Feel free to use, ask any questions, etc. Suggestions for obvious improvements welcome.
I use chezmoi.
It offers a nice middle-ground in terms of being feature rich but lightweight - you can do a lot more than you can easily with something like git stow.
Nix offers a lot of power for reproducible builds, and I find the language very enjoyable to read and use. However, I am of the opinion that both nix and home-manager as applied to dotfiles are overkill and personally found imposing a monolithic approach onto something where quick iteration is desirable to be quite frustrating. I frequently make rapid changes to configuration files, and having to wait for a minute or two each time for home-manager switch to evaluate is a workflow I simply did not enjoy.
The above detraction does not apply to NixOS as an operating system. So, why do I use a regular distribution and not NixOS? The long and the short of it is that I do not have a personal usecase for reproducible builds. I am not installing large systems on new hardware regularly, and most situations where I am likely to install a new system these days are systems where I will explicitly prioritize leanness and minimalism over a 900MB NixOS install.

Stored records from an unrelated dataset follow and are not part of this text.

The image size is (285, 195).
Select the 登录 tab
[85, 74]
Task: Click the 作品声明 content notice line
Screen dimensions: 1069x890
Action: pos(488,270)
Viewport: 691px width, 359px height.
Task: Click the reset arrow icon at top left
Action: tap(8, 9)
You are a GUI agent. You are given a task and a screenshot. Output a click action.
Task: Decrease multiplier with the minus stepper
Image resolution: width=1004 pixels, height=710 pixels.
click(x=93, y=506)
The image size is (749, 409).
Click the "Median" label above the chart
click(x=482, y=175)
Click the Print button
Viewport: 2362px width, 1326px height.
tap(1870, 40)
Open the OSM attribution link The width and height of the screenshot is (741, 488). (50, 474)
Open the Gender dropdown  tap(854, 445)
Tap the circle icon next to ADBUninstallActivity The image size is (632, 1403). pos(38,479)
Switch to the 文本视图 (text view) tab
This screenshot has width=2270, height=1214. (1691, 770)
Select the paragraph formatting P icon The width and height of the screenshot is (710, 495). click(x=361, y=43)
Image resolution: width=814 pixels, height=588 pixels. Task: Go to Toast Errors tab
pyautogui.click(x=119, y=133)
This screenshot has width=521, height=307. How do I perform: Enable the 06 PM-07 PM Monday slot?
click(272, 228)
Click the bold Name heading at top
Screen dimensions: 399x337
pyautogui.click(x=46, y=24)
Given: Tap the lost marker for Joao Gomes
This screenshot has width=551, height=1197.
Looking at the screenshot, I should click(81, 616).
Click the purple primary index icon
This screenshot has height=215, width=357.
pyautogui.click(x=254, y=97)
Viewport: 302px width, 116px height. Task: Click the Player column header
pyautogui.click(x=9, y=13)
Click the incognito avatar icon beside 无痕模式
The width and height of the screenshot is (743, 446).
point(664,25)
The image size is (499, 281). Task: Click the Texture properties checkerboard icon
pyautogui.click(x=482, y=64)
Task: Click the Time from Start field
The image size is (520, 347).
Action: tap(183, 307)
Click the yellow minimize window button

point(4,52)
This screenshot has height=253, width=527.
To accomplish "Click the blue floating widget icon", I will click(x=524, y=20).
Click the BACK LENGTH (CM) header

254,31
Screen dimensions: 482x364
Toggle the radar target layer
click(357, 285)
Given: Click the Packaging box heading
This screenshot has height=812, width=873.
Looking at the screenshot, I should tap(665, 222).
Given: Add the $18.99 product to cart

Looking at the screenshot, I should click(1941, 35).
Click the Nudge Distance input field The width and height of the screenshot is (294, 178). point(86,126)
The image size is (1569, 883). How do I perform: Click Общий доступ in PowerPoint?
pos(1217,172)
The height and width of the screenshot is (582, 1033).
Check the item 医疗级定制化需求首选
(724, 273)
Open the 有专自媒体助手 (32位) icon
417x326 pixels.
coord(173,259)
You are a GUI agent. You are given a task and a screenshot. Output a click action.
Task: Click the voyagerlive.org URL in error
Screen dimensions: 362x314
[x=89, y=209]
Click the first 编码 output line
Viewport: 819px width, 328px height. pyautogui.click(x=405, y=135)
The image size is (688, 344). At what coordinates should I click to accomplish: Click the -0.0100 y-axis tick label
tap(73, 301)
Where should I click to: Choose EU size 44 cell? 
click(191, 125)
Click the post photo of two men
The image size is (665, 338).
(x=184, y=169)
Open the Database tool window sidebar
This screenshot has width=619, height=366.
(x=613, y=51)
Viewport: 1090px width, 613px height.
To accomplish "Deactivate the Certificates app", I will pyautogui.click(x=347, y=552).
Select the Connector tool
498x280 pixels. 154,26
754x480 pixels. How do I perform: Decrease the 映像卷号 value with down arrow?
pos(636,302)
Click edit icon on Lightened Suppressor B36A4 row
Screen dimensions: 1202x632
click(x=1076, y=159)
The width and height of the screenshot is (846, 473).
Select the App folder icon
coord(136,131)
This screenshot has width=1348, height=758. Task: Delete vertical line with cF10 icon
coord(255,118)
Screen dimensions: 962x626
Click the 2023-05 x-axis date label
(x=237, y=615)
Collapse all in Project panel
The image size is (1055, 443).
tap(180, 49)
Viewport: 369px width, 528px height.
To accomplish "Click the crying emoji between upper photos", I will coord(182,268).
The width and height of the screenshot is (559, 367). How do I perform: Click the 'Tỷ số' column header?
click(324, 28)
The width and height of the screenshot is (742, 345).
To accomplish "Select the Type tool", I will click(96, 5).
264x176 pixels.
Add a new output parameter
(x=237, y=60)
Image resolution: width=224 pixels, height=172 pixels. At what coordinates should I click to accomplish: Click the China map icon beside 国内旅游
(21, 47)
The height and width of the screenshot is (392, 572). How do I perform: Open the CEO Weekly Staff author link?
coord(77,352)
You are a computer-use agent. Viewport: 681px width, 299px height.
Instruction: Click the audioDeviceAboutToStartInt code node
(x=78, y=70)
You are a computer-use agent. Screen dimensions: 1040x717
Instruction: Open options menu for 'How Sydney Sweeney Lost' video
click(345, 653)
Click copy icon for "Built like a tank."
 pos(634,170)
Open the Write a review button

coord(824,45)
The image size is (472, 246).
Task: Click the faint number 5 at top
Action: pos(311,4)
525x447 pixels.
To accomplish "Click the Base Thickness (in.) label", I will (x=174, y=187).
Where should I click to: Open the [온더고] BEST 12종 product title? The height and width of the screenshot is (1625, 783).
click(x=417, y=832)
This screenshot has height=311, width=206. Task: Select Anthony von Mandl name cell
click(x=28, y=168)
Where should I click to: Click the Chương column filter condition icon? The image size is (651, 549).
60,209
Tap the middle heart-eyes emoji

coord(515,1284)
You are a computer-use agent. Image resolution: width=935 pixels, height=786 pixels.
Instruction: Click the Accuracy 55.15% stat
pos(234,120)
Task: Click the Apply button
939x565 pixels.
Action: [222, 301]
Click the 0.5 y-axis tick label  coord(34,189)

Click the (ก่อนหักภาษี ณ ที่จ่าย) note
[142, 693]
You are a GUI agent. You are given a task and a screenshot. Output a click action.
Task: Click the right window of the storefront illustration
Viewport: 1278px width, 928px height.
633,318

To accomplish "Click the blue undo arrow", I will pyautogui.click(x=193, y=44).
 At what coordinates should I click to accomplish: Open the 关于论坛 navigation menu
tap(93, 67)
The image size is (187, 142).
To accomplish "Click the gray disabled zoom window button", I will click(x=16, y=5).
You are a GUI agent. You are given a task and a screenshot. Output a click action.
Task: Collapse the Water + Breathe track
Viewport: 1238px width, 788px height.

I personally feel that it is somewhat of a shame that I don't have any immediate use-cases for it, as I find working with the language to be very enjoyable. I will possibly use the nix package manager on arch in addition to pacman for managing short-lived and ephemeral environments where having something like stack or cargo polluting my home directory is undesirable. I am not a developer, however, and the main language I use (simply because a lot of useful tools are written in it) is python (despite not loving the language), and I find that uv is mostly adequate and unintrusive for ephemeral environments. (I am very grateful I no longer have to touch pip or pipx.)